## Exercise description:
The expected output is the line bearing "MEGACOMICS (1094, 239)" followed by all remaining lines of the records, each restated word for word.
##### Data to examine
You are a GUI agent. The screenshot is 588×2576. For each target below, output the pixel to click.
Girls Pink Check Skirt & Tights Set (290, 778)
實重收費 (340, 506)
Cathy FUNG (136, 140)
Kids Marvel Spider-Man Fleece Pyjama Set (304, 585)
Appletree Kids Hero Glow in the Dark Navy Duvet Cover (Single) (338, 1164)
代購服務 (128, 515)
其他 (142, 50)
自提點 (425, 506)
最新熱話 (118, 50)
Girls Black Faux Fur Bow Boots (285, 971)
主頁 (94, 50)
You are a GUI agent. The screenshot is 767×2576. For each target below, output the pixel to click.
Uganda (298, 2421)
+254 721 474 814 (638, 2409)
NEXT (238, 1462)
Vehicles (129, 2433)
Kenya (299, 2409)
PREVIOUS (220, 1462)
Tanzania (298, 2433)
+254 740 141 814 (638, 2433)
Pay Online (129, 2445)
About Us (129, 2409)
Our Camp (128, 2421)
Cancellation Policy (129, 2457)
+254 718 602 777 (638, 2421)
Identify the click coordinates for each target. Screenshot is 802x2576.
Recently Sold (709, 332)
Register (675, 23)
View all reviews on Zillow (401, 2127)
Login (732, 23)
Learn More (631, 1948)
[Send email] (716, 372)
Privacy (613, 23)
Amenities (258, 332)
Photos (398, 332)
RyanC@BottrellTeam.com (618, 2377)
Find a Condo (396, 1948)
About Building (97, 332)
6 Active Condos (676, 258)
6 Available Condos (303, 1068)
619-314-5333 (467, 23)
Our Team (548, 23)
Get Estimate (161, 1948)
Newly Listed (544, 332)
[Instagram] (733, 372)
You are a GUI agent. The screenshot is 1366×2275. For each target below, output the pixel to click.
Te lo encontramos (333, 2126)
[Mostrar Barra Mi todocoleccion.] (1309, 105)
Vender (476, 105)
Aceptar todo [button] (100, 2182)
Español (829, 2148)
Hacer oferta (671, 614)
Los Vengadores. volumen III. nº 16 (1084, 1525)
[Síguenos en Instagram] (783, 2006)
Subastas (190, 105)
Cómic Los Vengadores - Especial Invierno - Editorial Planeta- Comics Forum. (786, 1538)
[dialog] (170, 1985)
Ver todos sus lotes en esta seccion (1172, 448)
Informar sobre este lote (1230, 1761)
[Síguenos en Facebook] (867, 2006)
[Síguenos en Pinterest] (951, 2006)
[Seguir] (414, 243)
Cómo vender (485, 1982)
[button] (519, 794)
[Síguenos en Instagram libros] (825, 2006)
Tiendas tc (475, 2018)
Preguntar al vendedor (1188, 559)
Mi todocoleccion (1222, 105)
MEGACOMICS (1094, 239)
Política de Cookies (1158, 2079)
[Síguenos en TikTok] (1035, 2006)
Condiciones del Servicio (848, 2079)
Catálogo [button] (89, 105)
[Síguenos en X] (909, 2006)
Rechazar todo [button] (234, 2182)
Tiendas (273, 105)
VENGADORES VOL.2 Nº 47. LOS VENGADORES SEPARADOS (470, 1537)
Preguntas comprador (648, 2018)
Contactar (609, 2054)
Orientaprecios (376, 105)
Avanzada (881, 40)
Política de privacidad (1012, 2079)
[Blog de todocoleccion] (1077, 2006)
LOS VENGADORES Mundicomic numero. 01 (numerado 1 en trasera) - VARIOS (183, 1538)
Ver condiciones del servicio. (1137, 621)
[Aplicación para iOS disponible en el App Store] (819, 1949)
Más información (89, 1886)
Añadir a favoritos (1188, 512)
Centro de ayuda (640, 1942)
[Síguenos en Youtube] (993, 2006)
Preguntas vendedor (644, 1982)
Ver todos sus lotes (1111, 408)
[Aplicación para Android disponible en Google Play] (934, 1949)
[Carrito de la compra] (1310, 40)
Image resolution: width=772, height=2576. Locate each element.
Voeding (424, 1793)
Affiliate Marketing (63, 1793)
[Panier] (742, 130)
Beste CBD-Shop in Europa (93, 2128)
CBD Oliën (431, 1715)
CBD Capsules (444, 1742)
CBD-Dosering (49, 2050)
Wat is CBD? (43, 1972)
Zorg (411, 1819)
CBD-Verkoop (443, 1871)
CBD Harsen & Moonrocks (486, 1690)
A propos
##########
## Solution to this problem:
MEGACOMICS (1094, 239)
Política de Cookies (1158, 2079)
[Síguenos en TikTok] (1035, 2006)
Condiciones del Servicio (848, 2079)
Catálogo [button] (89, 105)
[Síguenos en X] (909, 2006)
Rechazar todo [button] (234, 2182)
Tiendas (273, 105)
VENGADORES VOL.2 Nº 47. LOS VENGADORES SEPARADOS (470, 1537)
Preguntas comprador (648, 2018)
Contactar (609, 2054)
Orientaprecios (376, 105)
Avanzada (881, 40)
Política de privacidad (1012, 2079)
[Blog de todocoleccion] (1077, 2006)
LOS VENGADORES Mundicomic numero. 01 (numerado 1 en trasera) - VARIOS (183, 1538)
Ver condiciones del servicio. (1137, 621)
[Aplicación para iOS disponible en el App Store] (819, 1949)
Más información (89, 1886)
Añadir a favoritos (1188, 512)
Centro de ayuda (640, 1942)
[Síguenos en Youtube] (993, 2006)
Preguntas vendedor (644, 1982)
Ver todos sus lotes (1111, 408)
[Aplicación para Android disponible en Google Play] (934, 1949)
[Carrito de la compra] (1310, 40)
Image resolution: width=772, height=2576. Locate each element.
Voeding (424, 1793)
Affiliate Marketing (63, 1793)
[Panier] (742, 130)
Beste CBD-Shop in Europa (93, 2128)
CBD Oliën (431, 1715)
CBD Capsules (444, 1742)
CBD-Dosering (49, 2050)
Wat is CBD? (43, 1972)
Zorg (411, 1819)
CBD-Verkoop (443, 1871)
CBD Harsen & Moonrocks (486, 1690)
A propos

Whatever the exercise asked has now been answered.